● **Exercise instructions**
Repeat exactly each line of the data provided below.

Extracted data entries:
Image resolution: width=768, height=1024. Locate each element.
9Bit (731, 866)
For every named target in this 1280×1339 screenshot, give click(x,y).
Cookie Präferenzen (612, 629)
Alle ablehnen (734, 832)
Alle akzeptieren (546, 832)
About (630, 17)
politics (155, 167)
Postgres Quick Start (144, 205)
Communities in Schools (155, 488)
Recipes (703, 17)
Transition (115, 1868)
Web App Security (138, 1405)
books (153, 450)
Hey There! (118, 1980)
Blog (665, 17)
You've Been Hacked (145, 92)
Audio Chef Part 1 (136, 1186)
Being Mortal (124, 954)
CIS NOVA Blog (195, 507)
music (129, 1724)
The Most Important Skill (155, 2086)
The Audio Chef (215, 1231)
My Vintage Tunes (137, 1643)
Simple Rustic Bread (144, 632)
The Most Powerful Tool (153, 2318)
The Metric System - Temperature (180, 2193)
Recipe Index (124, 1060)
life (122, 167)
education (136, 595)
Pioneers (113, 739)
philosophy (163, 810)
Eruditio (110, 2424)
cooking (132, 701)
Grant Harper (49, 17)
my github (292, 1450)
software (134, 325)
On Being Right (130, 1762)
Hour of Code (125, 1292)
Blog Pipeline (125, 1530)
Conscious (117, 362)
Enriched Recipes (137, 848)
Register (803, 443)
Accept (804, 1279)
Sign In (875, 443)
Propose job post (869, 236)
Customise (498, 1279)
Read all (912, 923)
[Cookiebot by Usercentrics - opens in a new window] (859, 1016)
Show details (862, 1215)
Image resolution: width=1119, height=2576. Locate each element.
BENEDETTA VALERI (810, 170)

● **Problem solution**
Image resolution: width=768, height=1024. Locate each element.
9Bit (731, 866)
For every named target in this 1280×1339 screenshot, give click(x,y).
Cookie Präferenzen (612, 629)
Alle ablehnen (734, 832)
Alle akzeptieren (546, 832)
About (630, 17)
politics (155, 167)
Postgres Quick Start (144, 205)
Communities in Schools (155, 488)
Recipes (703, 17)
Transition (115, 1868)
Web App Security (138, 1405)
books (153, 450)
Hey There! (118, 1980)
Blog (665, 17)
You've Been Hacked (145, 92)
Audio Chef Part 1 (136, 1186)
Being Mortal (124, 954)
CIS NOVA Blog (195, 507)
music (129, 1724)
The Most Important Skill (155, 2086)
The Audio Chef (215, 1231)
My Vintage Tunes (137, 1643)
Simple Rustic Bread (144, 632)
The Most Powerful Tool (153, 2318)
The Metric System - Temperature (180, 2193)
Recipe Index (124, 1060)
life (122, 167)
education (136, 595)
Pioneers (113, 739)
philosophy (163, 810)
Eruditio (110, 2424)
cooking (132, 701)
Grant Harper (49, 17)
my github (292, 1450)
software (134, 325)
On Being Right (130, 1762)
Hour of Code (125, 1292)
Blog Pipeline (125, 1530)
Conscious (117, 362)
Enriched Recipes (137, 848)
Register (803, 443)
Accept (804, 1279)
Sign In (875, 443)
Propose job post (869, 236)
Customise (498, 1279)
Read all (912, 923)
[Cookiebot by Usercentrics - opens in a new window] (859, 1016)
Show details (862, 1215)
Image resolution: width=1119, height=2576. Locate each element.
BENEDETTA VALERI (810, 170)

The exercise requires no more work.